WORK INSTRUCTIONS: Your answer should be the exact lines of the data below from the one containing "Select the Curry" through the one containing "Toggle the public_repo checkbox"; please include nothing else.
::: DATA UNDER STUDY
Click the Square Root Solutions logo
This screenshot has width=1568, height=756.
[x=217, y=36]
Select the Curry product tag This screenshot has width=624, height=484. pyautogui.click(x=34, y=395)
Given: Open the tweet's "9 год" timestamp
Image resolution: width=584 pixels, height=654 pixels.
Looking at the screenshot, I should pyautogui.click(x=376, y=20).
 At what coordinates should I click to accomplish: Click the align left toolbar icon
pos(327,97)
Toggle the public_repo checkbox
::::::
::: DATA UNDER STUDY
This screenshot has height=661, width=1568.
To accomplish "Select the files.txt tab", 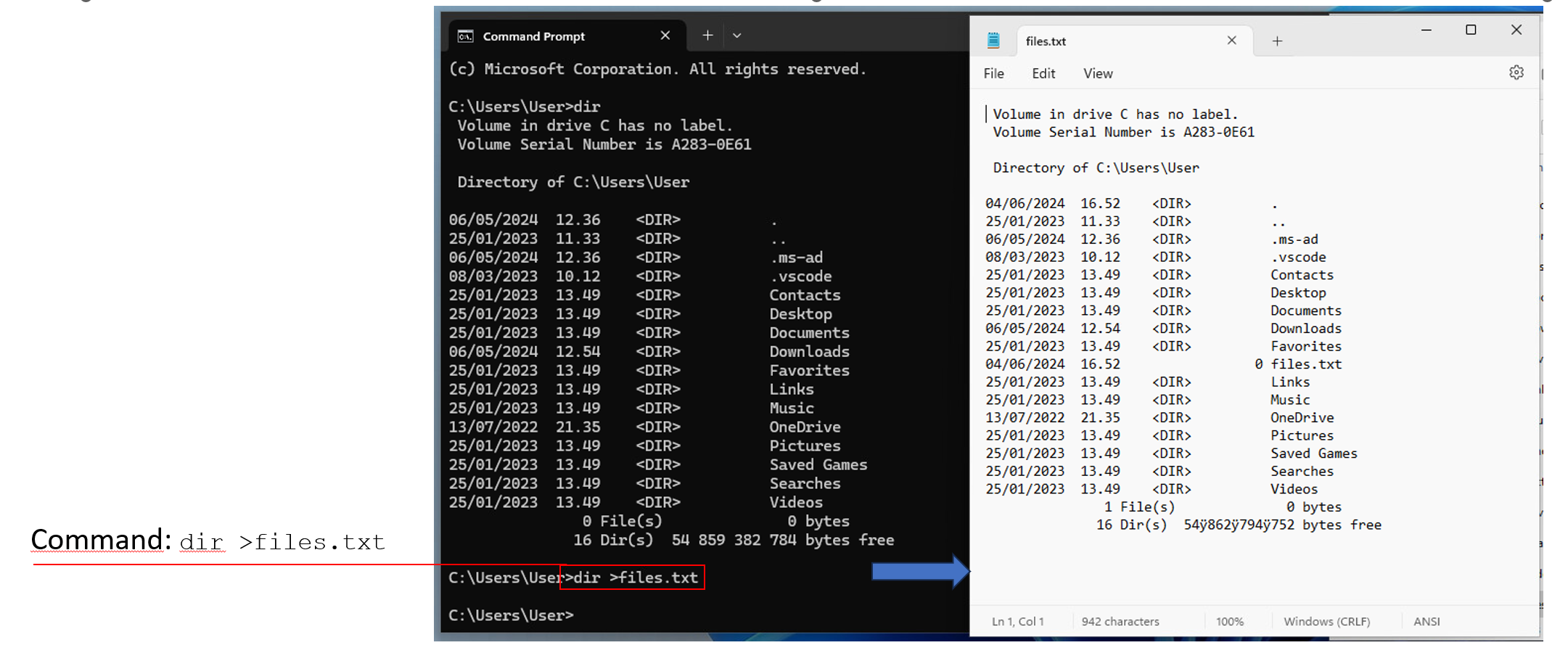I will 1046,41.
::::::
SOLUTION BELOW:
Select the Curry product tag This screenshot has width=624, height=484. pyautogui.click(x=34, y=395)
Given: Open the tweet's "9 год" timestamp
Image resolution: width=584 pixels, height=654 pixels.
Looking at the screenshot, I should pyautogui.click(x=376, y=20).
 At what coordinates should I click to accomplish: Click the align left toolbar icon
pos(327,97)
Toggle the public_repo checkbox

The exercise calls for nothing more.